Wynn Ragland

The Gallery at CNN Center

Wynn Ragland’s recent work comprises a series of color photographs that have been transferred to Cibachrome by a computer mapping process. All five works use the saturated color of early abstraction and sometimes pointedly refer to the abstract styles of the ’20s. The pieces are large (3 by 5 feet and 4 by 5 feet) and combine abstract and figural elements. Ragland imports images into a computer from the media or from life as seen through a video camera, then manipulates them and prints the result from a transparency produced by a dot matrix camera. In some cases, the result is balanced and elegant. One piece features abstract patterns that resemble the shimmer of color reflected from a body of water; the striped dress of a woman rises from or descends into a chair, forming a triangle of intense red and yellow in the foreground. The works suggest the violence and speed of urban life in abstract terms; in one, two women react violently to some off-camera stimulus—one is shouting, the other covering her mouth, but the eyes of both are angry, aggressive. The bright green, yellow, and red don’t describe the figures but interrupt and disturb them.
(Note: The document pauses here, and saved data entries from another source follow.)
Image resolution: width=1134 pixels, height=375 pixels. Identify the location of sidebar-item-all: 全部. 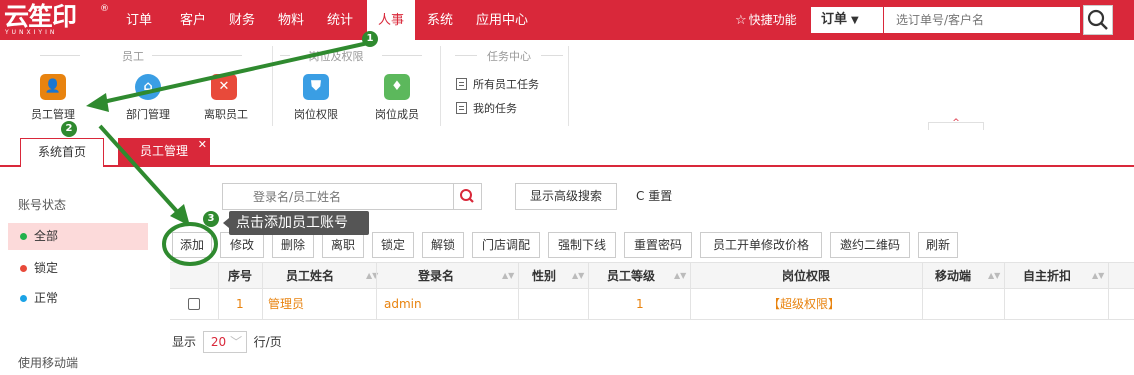
(78, 236).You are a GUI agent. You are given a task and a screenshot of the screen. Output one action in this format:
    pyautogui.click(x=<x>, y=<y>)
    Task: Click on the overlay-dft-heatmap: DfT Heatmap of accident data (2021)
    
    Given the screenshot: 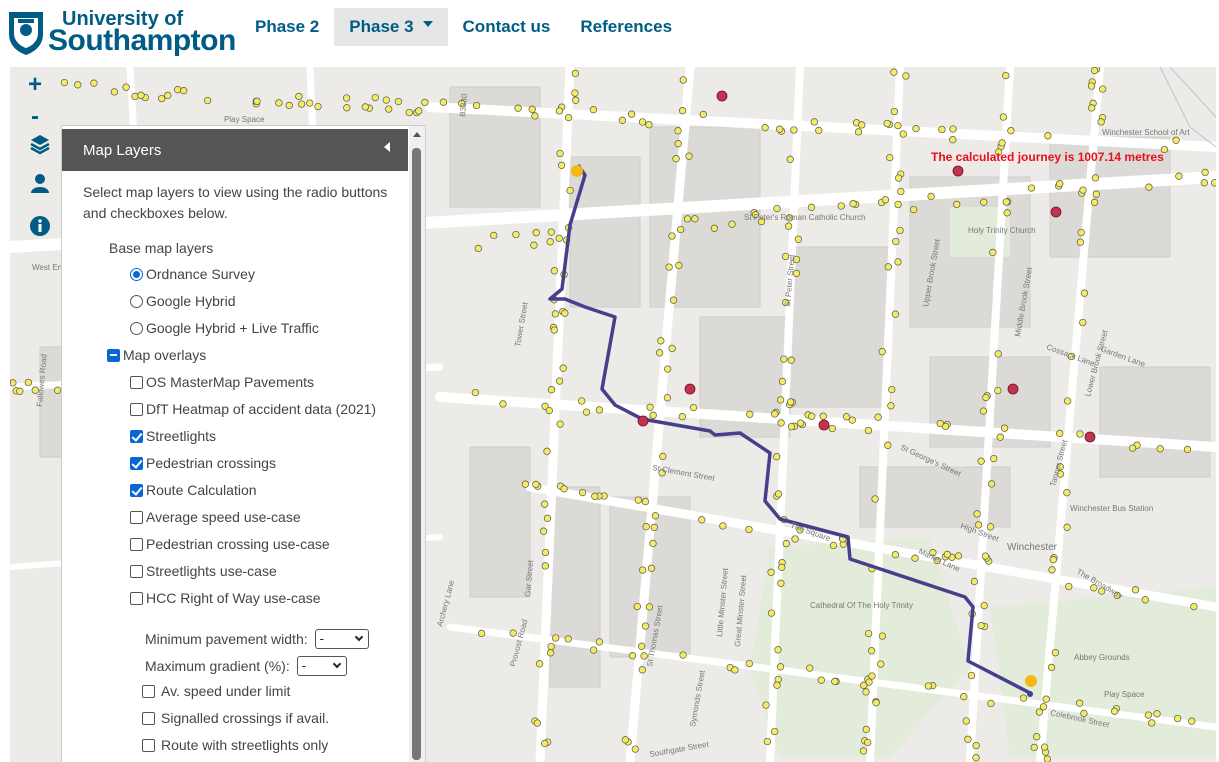 What is the action you would take?
    pyautogui.click(x=253, y=409)
    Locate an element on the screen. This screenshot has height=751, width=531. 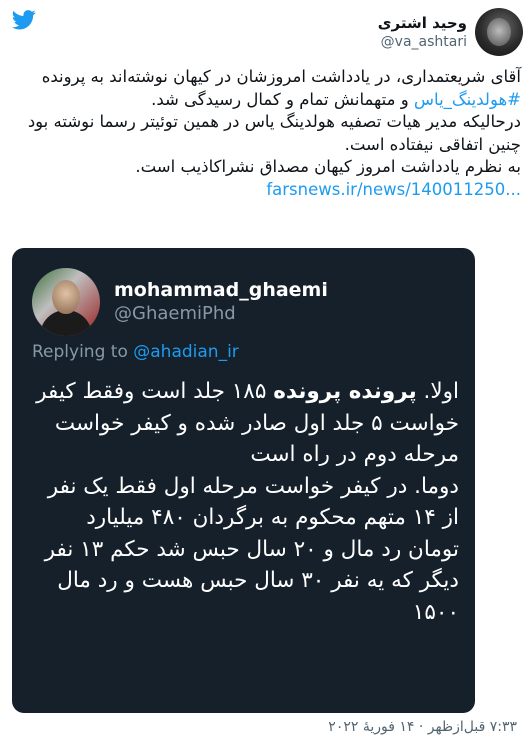
replying-mention: @ahadian_ir is located at coordinates (186, 352).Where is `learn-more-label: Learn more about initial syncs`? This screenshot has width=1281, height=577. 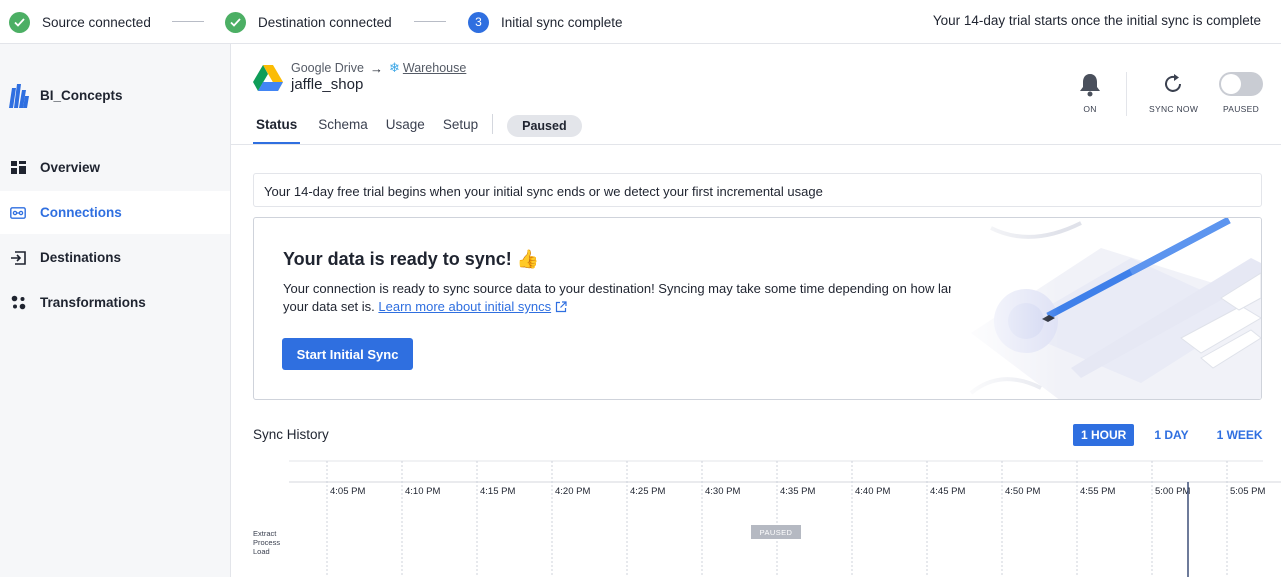 learn-more-label: Learn more about initial syncs is located at coordinates (465, 306).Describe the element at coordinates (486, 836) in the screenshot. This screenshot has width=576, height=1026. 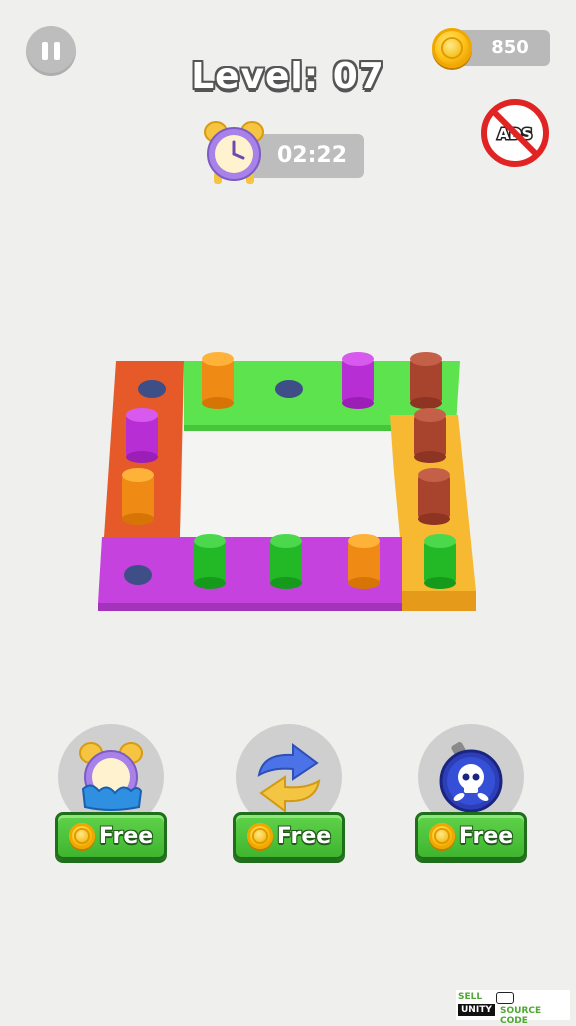
I see `bomb-free-label: Free` at that location.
A “blade” of red cuts into the screaming woman’s throat, and bright patches of color agitate the entire surface.

These works suggest the nonspecific anguish of Ed Paschke’s figures; Ragland uses color to abstract rather than describe the subjects . He throws his appropriated characters into a world that is often as intense in emotion as in color, and the context that might explain this anxiety is dissolved in the ever-present, ahistorical now of televised reality. Ragland has in his most recent work become fascinated with the illusions of normality and tranquility that form the surface of everyday reality and with the sudden eruptions of violent emotion that disturb that reality. The externalization of the anger of his agitated subjects suggests the power of the video image to aggravate rather than resolve conflicts. He suggests that the intensity of ’20s abstraction can only be achieved in the ’80s in terms of anger, violence, and velocity. He ignores, however, the capacity of television to level out violent images by saturating us with them. His work oscillates between the peaceful and the violent, not quite capturing the media noise in between.